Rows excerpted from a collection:
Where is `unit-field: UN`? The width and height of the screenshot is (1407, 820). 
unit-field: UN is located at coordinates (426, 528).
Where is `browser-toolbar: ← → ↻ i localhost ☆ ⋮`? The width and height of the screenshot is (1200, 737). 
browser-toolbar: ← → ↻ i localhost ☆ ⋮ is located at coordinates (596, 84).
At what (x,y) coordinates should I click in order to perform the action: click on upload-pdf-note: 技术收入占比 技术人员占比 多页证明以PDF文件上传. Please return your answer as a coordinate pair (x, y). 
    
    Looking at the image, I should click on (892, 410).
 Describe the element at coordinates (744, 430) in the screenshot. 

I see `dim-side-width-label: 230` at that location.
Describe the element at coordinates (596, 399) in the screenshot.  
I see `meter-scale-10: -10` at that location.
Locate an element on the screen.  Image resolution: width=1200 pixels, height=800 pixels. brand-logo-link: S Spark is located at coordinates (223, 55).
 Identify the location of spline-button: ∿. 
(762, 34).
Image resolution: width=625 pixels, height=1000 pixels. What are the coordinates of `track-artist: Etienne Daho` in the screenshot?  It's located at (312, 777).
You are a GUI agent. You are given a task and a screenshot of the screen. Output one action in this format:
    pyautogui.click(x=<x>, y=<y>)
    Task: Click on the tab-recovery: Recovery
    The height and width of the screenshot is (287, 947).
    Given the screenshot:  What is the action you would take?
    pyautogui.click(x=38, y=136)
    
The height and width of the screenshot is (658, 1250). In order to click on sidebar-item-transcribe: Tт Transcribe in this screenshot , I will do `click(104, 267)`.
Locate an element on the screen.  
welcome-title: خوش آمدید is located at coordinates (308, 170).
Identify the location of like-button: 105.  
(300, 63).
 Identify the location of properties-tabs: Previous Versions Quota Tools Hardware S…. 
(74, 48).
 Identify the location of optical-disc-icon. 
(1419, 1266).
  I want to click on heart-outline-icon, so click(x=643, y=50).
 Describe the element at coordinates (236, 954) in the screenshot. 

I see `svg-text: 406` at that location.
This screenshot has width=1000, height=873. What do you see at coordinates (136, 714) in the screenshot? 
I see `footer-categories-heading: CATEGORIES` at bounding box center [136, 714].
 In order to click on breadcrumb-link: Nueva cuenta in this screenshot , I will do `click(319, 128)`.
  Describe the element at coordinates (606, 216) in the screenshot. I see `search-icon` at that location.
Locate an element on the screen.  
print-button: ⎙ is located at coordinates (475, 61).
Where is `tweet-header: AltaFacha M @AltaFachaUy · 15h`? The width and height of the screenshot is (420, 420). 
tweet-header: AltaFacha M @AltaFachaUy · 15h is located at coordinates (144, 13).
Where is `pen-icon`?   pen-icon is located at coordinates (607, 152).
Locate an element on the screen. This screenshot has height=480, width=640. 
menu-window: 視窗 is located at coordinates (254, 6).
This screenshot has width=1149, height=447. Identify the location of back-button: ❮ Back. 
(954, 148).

To do — Write out all the rows above again, replacing "Identify the location of" with "Find the position of" wherever it occurs and leaving everything else unchanged.

Response —
Where is `unit-field: UN`? The width and height of the screenshot is (1407, 820). 
unit-field: UN is located at coordinates (426, 528).
Where is `browser-toolbar: ← → ↻ i localhost ☆ ⋮`? The width and height of the screenshot is (1200, 737). 
browser-toolbar: ← → ↻ i localhost ☆ ⋮ is located at coordinates (596, 84).
At what (x,y) coordinates should I click in order to perform the action: click on upload-pdf-note: 技术收入占比 技术人员占比 多页证明以PDF文件上传. Please return your answer as a coordinate pair (x, y). 
    
    Looking at the image, I should click on (892, 410).
 Describe the element at coordinates (744, 430) in the screenshot. 

I see `dim-side-width-label: 230` at that location.
Describe the element at coordinates (596, 399) in the screenshot.  
I see `meter-scale-10: -10` at that location.
Locate an element on the screen.  Image resolution: width=1200 pixels, height=800 pixels. brand-logo-link: S Spark is located at coordinates (223, 55).
 Find the position of spline-button: ∿. 
(762, 34).
Image resolution: width=625 pixels, height=1000 pixels. What are the coordinates of `track-artist: Etienne Daho` in the screenshot?  It's located at (312, 777).
You are a GUI agent. You are given a task and a screenshot of the screen. Output one action in this format:
    pyautogui.click(x=<x>, y=<y>)
    Task: Click on the tab-recovery: Recovery
    The height and width of the screenshot is (287, 947).
    Given the screenshot:  What is the action you would take?
    pyautogui.click(x=38, y=136)
    
The height and width of the screenshot is (658, 1250). In order to click on sidebar-item-transcribe: Tт Transcribe in this screenshot , I will do `click(104, 267)`.
Locate an element on the screen.  
welcome-title: خوش آمدید is located at coordinates (308, 170).
Find the position of like-button: 105.  
(300, 63).
 Find the position of properties-tabs: Previous Versions Quota Tools Hardware S…. 
(74, 48).
 Find the position of optical-disc-icon. 
(1419, 1266).
  I want to click on heart-outline-icon, so click(x=643, y=50).
 Describe the element at coordinates (236, 954) in the screenshot. 

I see `svg-text: 406` at that location.
This screenshot has width=1000, height=873. What do you see at coordinates (136, 714) in the screenshot? 
I see `footer-categories-heading: CATEGORIES` at bounding box center [136, 714].
 In order to click on breadcrumb-link: Nueva cuenta in this screenshot , I will do `click(319, 128)`.
  Describe the element at coordinates (606, 216) in the screenshot. I see `search-icon` at that location.
Locate an element on the screen.  
print-button: ⎙ is located at coordinates (475, 61).
Where is `tweet-header: AltaFacha M @AltaFachaUy · 15h`? The width and height of the screenshot is (420, 420). 
tweet-header: AltaFacha M @AltaFachaUy · 15h is located at coordinates (144, 13).
Where is `pen-icon`?   pen-icon is located at coordinates (607, 152).
Locate an element on the screen. This screenshot has height=480, width=640. 
menu-window: 視窗 is located at coordinates (254, 6).
This screenshot has width=1149, height=447. Find the position of back-button: ❮ Back. 
(954, 148).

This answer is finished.